### Passage
□ □ □ □ □
Most of what I write is about numbers, so yes, that makes me a geek. However, as a search consultant for almost 18 years now, numbers play into every position I fill. How many years of experience since law school? How many years of healthcare experience? How many years of securities experience?
And, perhaps it’s because I recently turned 57, the question often comes up of how many more years PERIOD!? How many more years do I want to work? How many years will I live after that? The first of the Baby Boomers (born in 1946) reached the traditional retirement age of 65 in 2011, meaning we are five years into Baby Boomers supposedly leaving the workforce. However, many law firms are finding that some of their most productive partners are older than 65. Shortsighted firms with mandatory retirement ages at 65 are losing partners with large books of business—and more open-minded firms are gladly taking them in.
The same problem exists with in-house legal departments. It often comes up under the guise of “General Counsel succession planning.” Some HR genius or snazzy consultant must have recently written a book on succession planning because it seems to be everywhere. And while succession planning for the senior executive team makes sense, law departments are typically quite small so the pool of existing employees who could become the GC may be populated by as little as one or two candidates.
The 2009 recession certainly complicated this matter as retirement nest eggs dropped in dollar value by 50% or more. This had the effect of delaying retirement for many General Counsel. Here we are seven years later and presumably most retirement investments have rebounded nicely and perhaps even grown further, so “what’s the holdup, old fogeys?” Get on out of here!
□ □ □ □ □
### Information shown
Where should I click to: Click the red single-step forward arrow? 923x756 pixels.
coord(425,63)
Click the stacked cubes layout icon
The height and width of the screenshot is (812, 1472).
□ □ □ □ □
### Set exercise
According to the passage on lawyer retirement, by how much did retirement nest eggs drop in dollar value in the 2009 recession? Please answer in a few words.

### Output of the task
By 50% or more.